Investors in the AI industry are getting hyped by research that's already years old, Jenny Xiao, the cofounder of Leonis Capital said. iStock; Rebecca Zisser/BI
  • Jenny Xiao of Leonis Capital says there's a lag between AI research and investment trends.
  • Xiao, a former OpenAI researcher, aims to bridge venture capital and advanced AI research.
  • She urges investors to understand AI's nonlinear progress and to adapt to rapid technology shifts.

There is a yearslong lag in the AI hype cycle, according to one former AI researcher turned venture capitalist.

Jenny Xiao, who cofounded Leonis Capital in 2021 after a stint at OpenAI, said the current investment excitement around AI is far behind the actual research.

"There is a massive disconnect between what researchers are seeing and what investors are seeing," Xiao said on the Fortune Magazine podcast this week.

What's being discussed at the biggest AI conferences is as much as 3 to 5 years behind what researchers are thinking about, Xiao said.

"We are so behind the technical frontier, and that's the gap I really want to bridge," she added.

Xiao, who dropped out of a Ph.D. program in economics and AI to take a researcher role at OpenAI, founded Leonis Capital to bridge the worlds of venture capital and deep academic AI research.

"With AI, there needs to be a new generation of founders. There needs to be a new generation of VCs," she said.

It's also the first time investors need to be able to provide financial support to both the market and the technology, she added. Unlike SaaS companies, which were built on a "stable tech stack," AI is moving fast.
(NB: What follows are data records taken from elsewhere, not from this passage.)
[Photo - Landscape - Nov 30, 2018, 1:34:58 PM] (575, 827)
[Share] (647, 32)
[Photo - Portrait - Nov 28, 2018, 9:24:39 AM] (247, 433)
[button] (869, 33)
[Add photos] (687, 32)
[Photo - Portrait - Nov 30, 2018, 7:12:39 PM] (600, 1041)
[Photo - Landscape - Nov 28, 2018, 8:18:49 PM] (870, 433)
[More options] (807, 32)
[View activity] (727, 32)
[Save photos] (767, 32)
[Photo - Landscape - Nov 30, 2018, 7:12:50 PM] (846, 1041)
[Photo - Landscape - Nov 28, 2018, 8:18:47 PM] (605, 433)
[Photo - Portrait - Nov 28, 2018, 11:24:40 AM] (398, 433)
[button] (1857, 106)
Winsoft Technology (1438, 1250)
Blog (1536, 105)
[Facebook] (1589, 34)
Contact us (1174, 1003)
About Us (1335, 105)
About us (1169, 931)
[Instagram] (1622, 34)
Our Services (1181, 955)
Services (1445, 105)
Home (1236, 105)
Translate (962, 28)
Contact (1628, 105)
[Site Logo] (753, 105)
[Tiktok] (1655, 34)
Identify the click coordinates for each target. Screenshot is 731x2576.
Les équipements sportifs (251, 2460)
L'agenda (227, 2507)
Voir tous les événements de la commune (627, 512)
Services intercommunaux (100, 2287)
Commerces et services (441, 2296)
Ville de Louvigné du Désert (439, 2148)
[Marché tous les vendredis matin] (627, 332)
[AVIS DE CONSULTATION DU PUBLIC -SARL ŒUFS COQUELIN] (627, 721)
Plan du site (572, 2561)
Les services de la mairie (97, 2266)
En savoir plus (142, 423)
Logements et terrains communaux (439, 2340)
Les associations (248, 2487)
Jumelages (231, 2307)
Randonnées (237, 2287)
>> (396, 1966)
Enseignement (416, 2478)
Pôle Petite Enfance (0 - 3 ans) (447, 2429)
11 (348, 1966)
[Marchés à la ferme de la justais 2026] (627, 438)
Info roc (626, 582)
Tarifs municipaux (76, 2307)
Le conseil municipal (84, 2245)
To keep up, Xiao said investors are going to need to be as technical as the founders.

If she has one piece of advice for investors who haven't gone deep into the technical side, it's that they should know "AI progress isn't linear," she said.

They should know AI progress happens in "lumps," she said. So, questions about why AI progress is slowing down or speeding up aren't the best way to characterize the rate of development.

"It's neither of those two extremes," she said. "It's somewhere in between."

Leonis Capital did not immediately respond to a request for comment from Business Insider.